Karina Wilsher, global chief operating officer of 14-year-old MDC shop Anomaly, is climbing up a rung: She was just named the new global CEO and partner of the agency.
Carl Johnson, Anomaly founding partner and current global CEO, becomes chairman of the agency group which includes Anomaly, longform content company Ace and social and cultural change agency Activista. Their new roles are official on Jan. 1, 2019.
Wilsher joined Anomaly New York as CEO in 2011 from Fallon UK, where she was managing director. At Anomaly New York, she led the agency to quintuple profit over the next five years, deepening a focus on organic growth from existing clients and expanding the agency's innovation practice, the agency said in a statement.

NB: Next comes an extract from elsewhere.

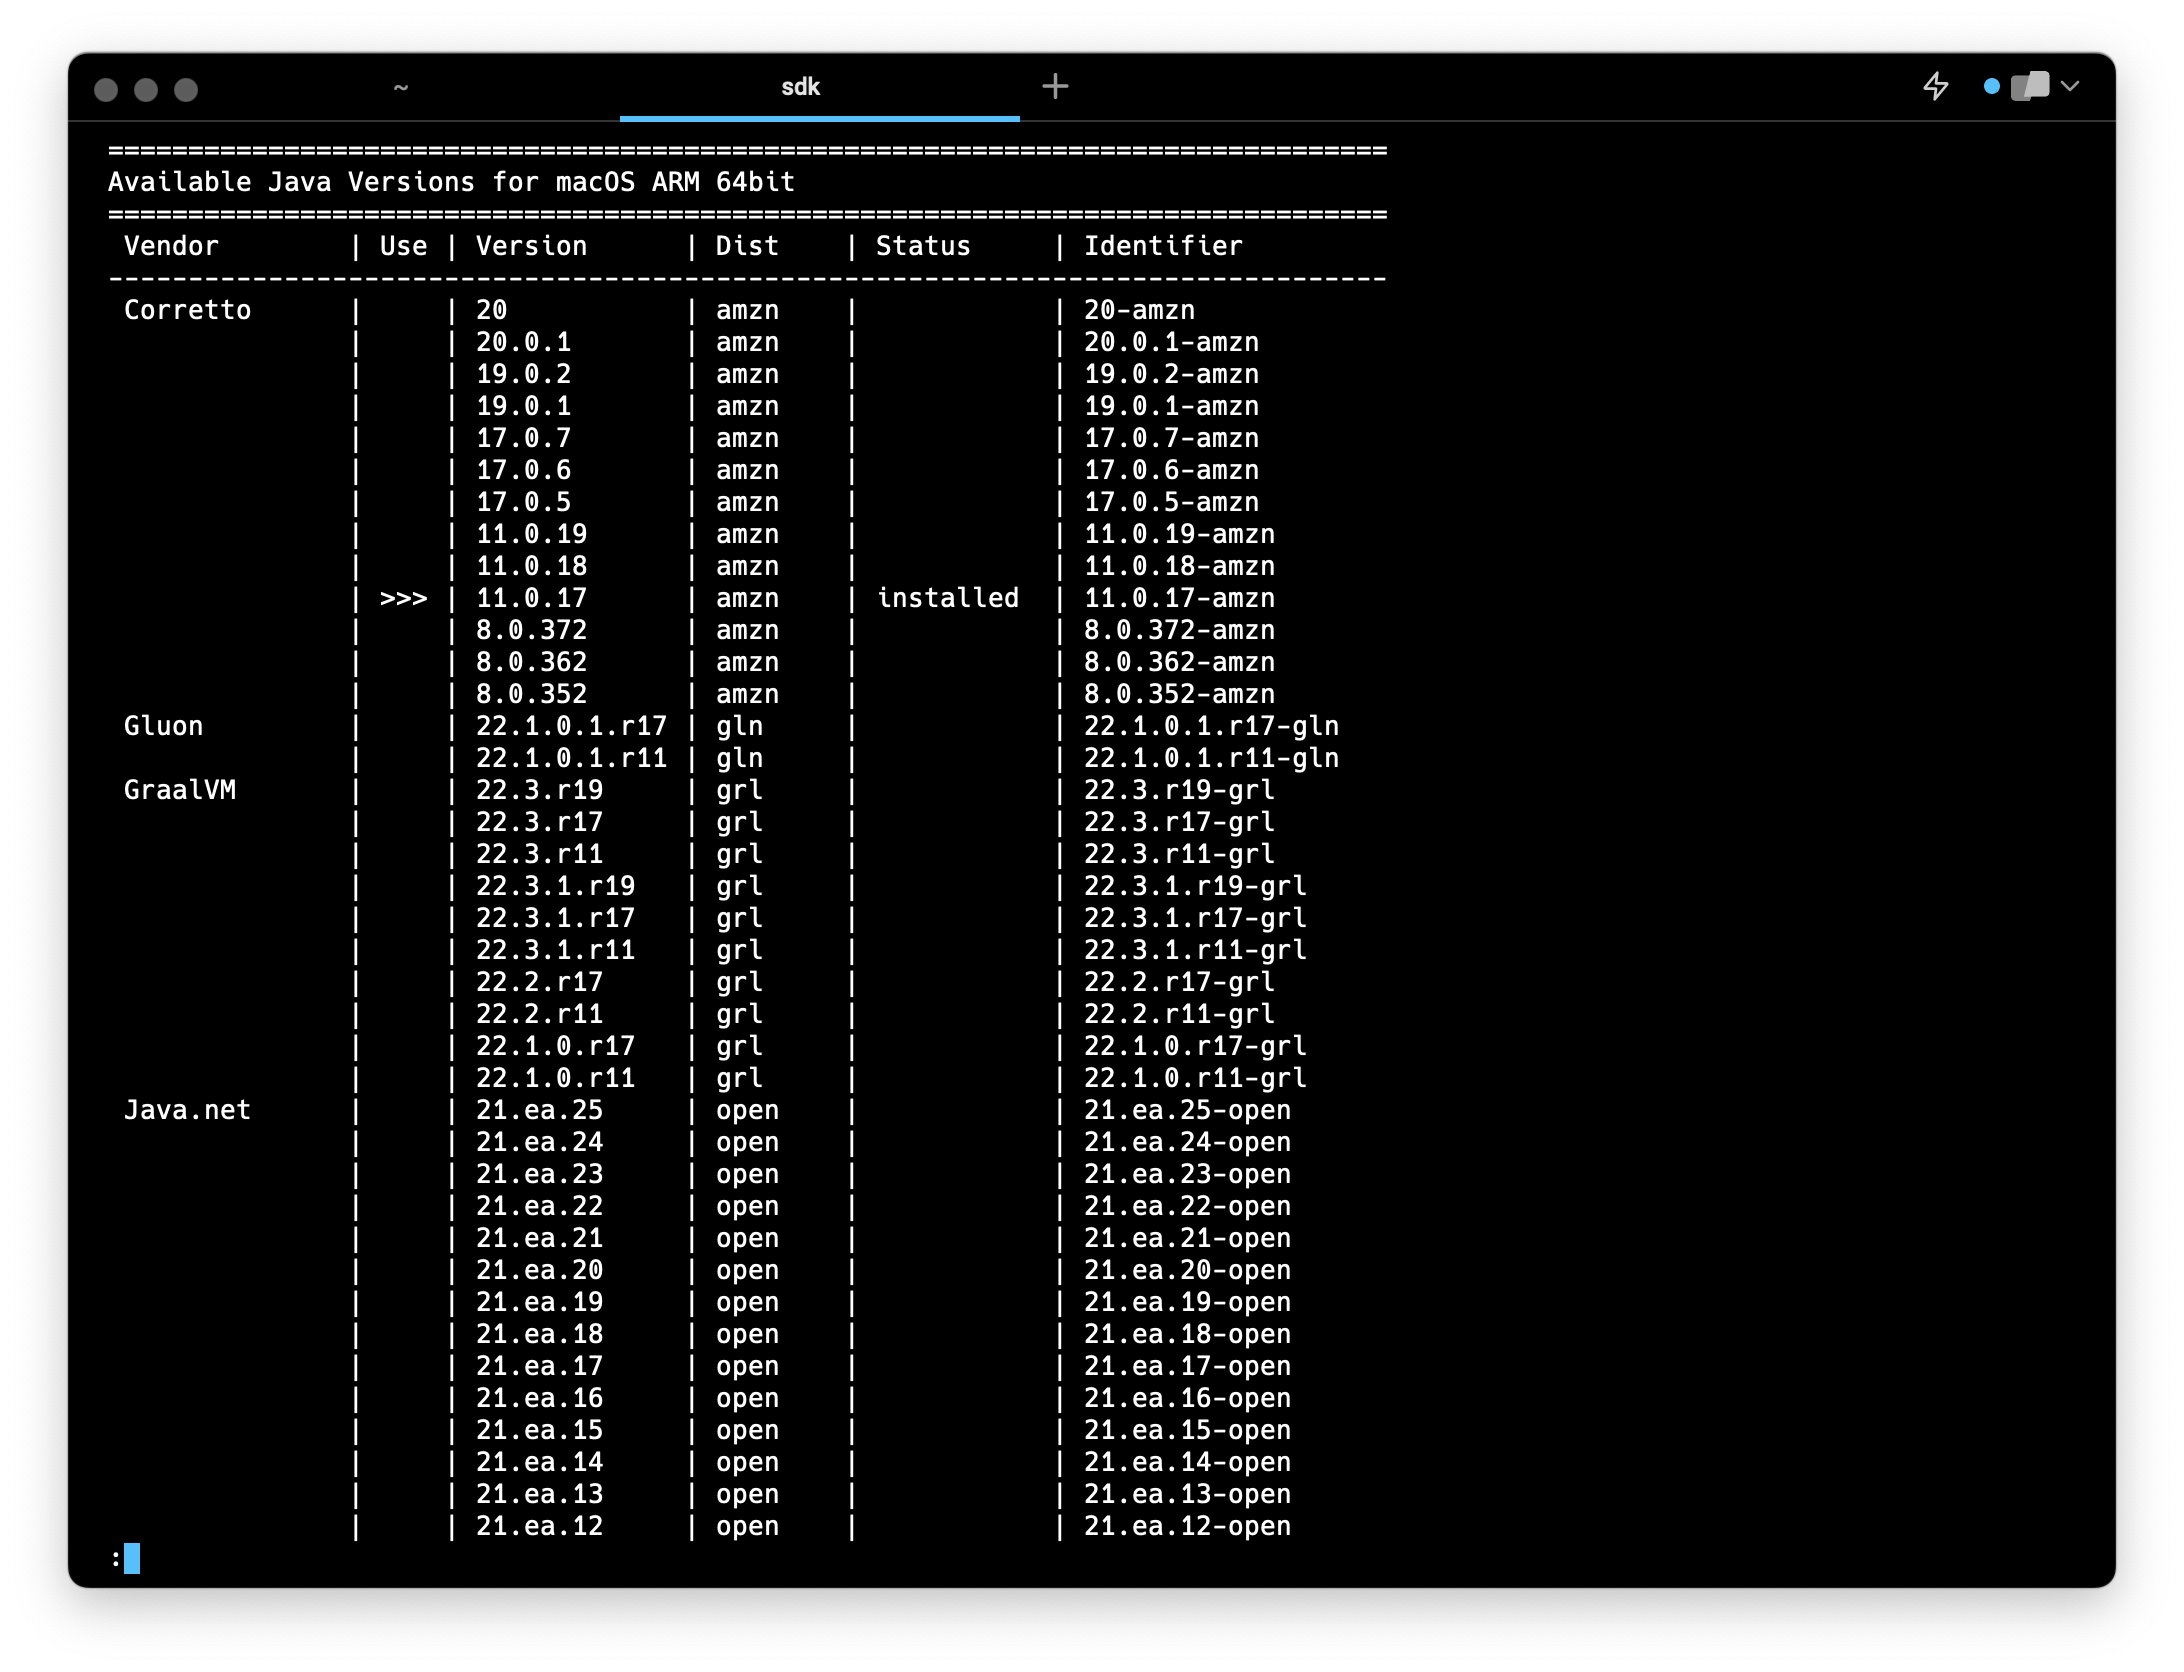
Task: Click the >>> current-use marker
Action: [403, 599]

She was named global chief operating officer in 2017 — a role in which she has helped expand the company to a network of more than 700 people with seven offices. She leads global accounts including Diageo, Google, Unilever and Sonos.
Anomaly was No. 5 on Ad Age's A-List for 2018, posting an 18 percent revenue spike last year and growing existing business by 50 percent, adding new clients including Diet Coke, PlayStation, Zico, NBC Olympics, Reese's, Smartwater and Carnival Cruise Line.
Wilsher told Ad Age the job shift is a "natural progression" and said she sees one of the tasks at hand as managing a high-gear pace of change in the industry and remaining highly adaptive to that change.
"One of the things we're especially proud of is the very agile, very collaborative global network that we've been building over the last few years," she says. The challenge, though is "How do we make sure that our clients get access to the very best talent, regardless of where they are within the network," so they aren't limited by geography, she says.
MDC Partners seems to be on the forefront of some major change of its own. The agency holding company is currently searching for a new CEO and considering "potential strategic alternatives" that could include the sale of the agency holding company.
"It doesn't impact us," Wilsher says. "We have always operated independently, and I think that's been our success. That doesn't change at all, regardless of the broader context."